== Segment start ==
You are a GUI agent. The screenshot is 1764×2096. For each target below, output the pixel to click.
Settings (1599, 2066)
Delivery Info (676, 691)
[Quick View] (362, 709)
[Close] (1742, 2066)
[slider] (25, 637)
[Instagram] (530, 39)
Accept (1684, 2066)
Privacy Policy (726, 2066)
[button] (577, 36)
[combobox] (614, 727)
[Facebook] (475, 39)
== Segment end ==
**EXERCISE DIRECTIONS**: As the exercise requires, copy out the data shown above word for word.

**ANSWER SECTION**:
You are a GUI agent. The screenshot is 1764×2096. For each target below, output the pixel to click.
Settings (1599, 2066)
Delivery Info (676, 691)
[Quick View] (362, 709)
[Close] (1742, 2066)
[slider] (25, 637)
[Instagram] (530, 39)
Accept (1684, 2066)
Privacy Policy (726, 2066)
[button] (577, 36)
[combobox] (614, 727)
[Facebook] (475, 39)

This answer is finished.